Given problem
Rewrite every one of the lines below, substituting "tag" for "hashtag" and keeping everything else unchanged.

------------------------

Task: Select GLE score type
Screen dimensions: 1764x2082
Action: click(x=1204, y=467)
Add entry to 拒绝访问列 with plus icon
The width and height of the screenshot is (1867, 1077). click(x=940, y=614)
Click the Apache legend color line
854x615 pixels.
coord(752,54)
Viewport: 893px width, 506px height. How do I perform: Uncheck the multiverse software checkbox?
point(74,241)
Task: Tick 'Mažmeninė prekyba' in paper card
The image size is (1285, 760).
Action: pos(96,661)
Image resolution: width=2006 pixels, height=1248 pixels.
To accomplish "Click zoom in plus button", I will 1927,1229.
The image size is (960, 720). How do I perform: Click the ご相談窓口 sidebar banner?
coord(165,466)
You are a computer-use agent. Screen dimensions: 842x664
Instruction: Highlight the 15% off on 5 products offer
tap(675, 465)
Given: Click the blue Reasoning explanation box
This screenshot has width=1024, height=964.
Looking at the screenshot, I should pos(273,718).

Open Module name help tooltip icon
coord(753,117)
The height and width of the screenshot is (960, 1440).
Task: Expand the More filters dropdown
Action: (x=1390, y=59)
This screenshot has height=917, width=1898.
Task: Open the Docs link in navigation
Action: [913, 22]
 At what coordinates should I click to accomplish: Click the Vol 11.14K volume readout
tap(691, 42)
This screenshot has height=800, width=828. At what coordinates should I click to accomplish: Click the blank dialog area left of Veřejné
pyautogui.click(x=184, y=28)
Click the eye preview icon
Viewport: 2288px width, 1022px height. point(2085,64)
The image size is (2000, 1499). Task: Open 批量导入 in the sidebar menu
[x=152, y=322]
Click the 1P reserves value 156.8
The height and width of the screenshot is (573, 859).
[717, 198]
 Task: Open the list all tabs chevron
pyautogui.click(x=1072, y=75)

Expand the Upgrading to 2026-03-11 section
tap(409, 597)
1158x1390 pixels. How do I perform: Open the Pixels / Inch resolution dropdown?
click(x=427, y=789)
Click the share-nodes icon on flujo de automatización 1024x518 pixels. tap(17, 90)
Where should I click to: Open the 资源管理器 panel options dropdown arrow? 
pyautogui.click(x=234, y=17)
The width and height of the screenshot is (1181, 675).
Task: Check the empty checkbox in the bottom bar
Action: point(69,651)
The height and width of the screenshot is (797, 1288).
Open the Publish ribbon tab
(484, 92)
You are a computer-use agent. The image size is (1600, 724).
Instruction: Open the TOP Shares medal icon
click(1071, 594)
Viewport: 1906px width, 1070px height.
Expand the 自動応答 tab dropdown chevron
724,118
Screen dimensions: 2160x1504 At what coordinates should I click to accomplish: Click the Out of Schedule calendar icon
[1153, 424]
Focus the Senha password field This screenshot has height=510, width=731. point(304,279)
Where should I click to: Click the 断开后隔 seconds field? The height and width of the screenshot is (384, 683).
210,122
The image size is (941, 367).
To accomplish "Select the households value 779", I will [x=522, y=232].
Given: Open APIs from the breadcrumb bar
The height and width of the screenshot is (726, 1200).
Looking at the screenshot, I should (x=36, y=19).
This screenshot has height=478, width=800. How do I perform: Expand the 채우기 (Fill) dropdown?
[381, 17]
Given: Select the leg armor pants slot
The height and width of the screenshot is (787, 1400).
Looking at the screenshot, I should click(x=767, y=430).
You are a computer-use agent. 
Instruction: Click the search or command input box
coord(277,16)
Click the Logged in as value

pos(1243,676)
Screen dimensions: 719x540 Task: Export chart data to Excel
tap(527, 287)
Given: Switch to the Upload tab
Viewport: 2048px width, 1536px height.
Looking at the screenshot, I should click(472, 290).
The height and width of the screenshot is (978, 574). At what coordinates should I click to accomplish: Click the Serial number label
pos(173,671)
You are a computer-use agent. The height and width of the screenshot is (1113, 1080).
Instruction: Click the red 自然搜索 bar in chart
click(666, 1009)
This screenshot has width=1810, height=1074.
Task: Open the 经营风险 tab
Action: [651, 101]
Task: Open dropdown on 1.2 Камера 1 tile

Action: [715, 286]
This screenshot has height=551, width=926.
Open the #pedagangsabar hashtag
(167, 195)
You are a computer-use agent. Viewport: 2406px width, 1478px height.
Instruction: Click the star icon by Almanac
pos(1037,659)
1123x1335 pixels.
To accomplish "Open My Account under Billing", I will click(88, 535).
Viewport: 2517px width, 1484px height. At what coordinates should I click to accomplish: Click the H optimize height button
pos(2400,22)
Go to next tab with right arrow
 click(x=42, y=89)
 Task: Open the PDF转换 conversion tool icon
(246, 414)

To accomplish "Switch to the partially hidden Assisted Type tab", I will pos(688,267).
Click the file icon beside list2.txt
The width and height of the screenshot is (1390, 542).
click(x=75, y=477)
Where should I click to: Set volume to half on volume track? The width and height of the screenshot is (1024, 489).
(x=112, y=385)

------------------------

Response to this task
Task: Select GLE score type
Screen dimensions: 1764x2082
Action: click(x=1204, y=467)
Add entry to 拒绝访问列 with plus icon
The width and height of the screenshot is (1867, 1077). click(x=940, y=614)
Click the Apache legend color line
854x615 pixels.
coord(752,54)
Viewport: 893px width, 506px height. How do I perform: Uncheck the multiverse software checkbox?
point(74,241)
Task: Tick 'Mažmeninė prekyba' in paper card
The image size is (1285, 760).
Action: pos(96,661)
Image resolution: width=2006 pixels, height=1248 pixels.
To accomplish "Click zoom in plus button", I will 1927,1229.
The image size is (960, 720). How do I perform: Click the ご相談窓口 sidebar banner?
coord(165,466)
You are a computer-use agent. Screen dimensions: 842x664
Instruction: Highlight the 15% off on 5 products offer
tap(675, 465)
Given: Click the blue Reasoning explanation box
This screenshot has width=1024, height=964.
Looking at the screenshot, I should pos(273,718).

Open Module name help tooltip icon
coord(753,117)
The height and width of the screenshot is (960, 1440).
Task: Expand the More filters dropdown
Action: (x=1390, y=59)
This screenshot has height=917, width=1898.
Task: Open the Docs link in navigation
Action: [913, 22]
 At what coordinates should I click to accomplish: Click the Vol 11.14K volume readout
tap(691, 42)
This screenshot has height=800, width=828. At what coordinates should I click to accomplish: Click the blank dialog area left of Veřejné
pyautogui.click(x=184, y=28)
Click the eye preview icon
Viewport: 2288px width, 1022px height. point(2085,64)
The image size is (2000, 1499). Task: Open 批量导入 in the sidebar menu
[x=152, y=322]
Click the 1P reserves value 156.8
The height and width of the screenshot is (573, 859).
[717, 198]
 Task: Open the list all tabs chevron
pyautogui.click(x=1072, y=75)

Expand the Upgrading to 2026-03-11 section
tap(409, 597)
1158x1390 pixels. How do I perform: Open the Pixels / Inch resolution dropdown?
click(x=427, y=789)
Click the share-nodes icon on flujo de automatización 1024x518 pixels. tap(17, 90)
Where should I click to: Open the 资源管理器 panel options dropdown arrow? 
pyautogui.click(x=234, y=17)
The width and height of the screenshot is (1181, 675).
Task: Check the empty checkbox in the bottom bar
Action: point(69,651)
The height and width of the screenshot is (797, 1288).
Open the Publish ribbon tab
(484, 92)
You are a computer-use agent. The image size is (1600, 724).
Instruction: Open the TOP Shares medal icon
click(1071, 594)
Viewport: 1906px width, 1070px height.
Expand the 自動応答 tab dropdown chevron
724,118
Screen dimensions: 2160x1504 At what coordinates should I click to accomplish: Click the Out of Schedule calendar icon
[1153, 424]
Focus the Senha password field This screenshot has height=510, width=731. point(304,279)
Where should I click to: Click the 断开后隔 seconds field? The height and width of the screenshot is (384, 683).
210,122
The image size is (941, 367).
To accomplish "Select the households value 779", I will [x=522, y=232].
Given: Open APIs from the breadcrumb bar
The height and width of the screenshot is (726, 1200).
Looking at the screenshot, I should (x=36, y=19).
This screenshot has height=478, width=800. How do I perform: Expand the 채우기 (Fill) dropdown?
[381, 17]
Given: Select the leg armor pants slot
The height and width of the screenshot is (787, 1400).
Looking at the screenshot, I should click(x=767, y=430).
You are a computer-use agent. 
Instruction: Click the search or command input box
coord(277,16)
Click the Logged in as value

pos(1243,676)
Screen dimensions: 719x540 Task: Export chart data to Excel
tap(527, 287)
Given: Switch to the Upload tab
Viewport: 2048px width, 1536px height.
Looking at the screenshot, I should click(472, 290).
The height and width of the screenshot is (978, 574). At what coordinates should I click to accomplish: Click the Serial number label
pos(173,671)
You are a computer-use agent. The height and width of the screenshot is (1113, 1080).
Instruction: Click the red 自然搜索 bar in chart
click(666, 1009)
This screenshot has width=1810, height=1074.
Task: Open the 经营风险 tab
Action: [651, 101]
Task: Open dropdown on 1.2 Камера 1 tile

Action: [715, 286]
This screenshot has height=551, width=926.
Open the #pedagangsabar tag
(167, 195)
You are a computer-use agent. Viewport: 2406px width, 1478px height.
Instruction: Click the star icon by Almanac
pos(1037,659)
1123x1335 pixels.
To accomplish "Open My Account under Billing", I will click(88, 535).
Viewport: 2517px width, 1484px height. At what coordinates should I click to accomplish: Click the H optimize height button
pos(2400,22)
Go to next tab with right arrow
 click(x=42, y=89)
 Task: Open the PDF转换 conversion tool icon
(246, 414)

To accomplish "Switch to the partially hidden Assisted Type tab", I will pos(688,267).
Click the file icon beside list2.txt
The width and height of the screenshot is (1390, 542).
click(x=75, y=477)
Where should I click to: Set volume to half on volume track? The width and height of the screenshot is (1024, 489).
(x=112, y=385)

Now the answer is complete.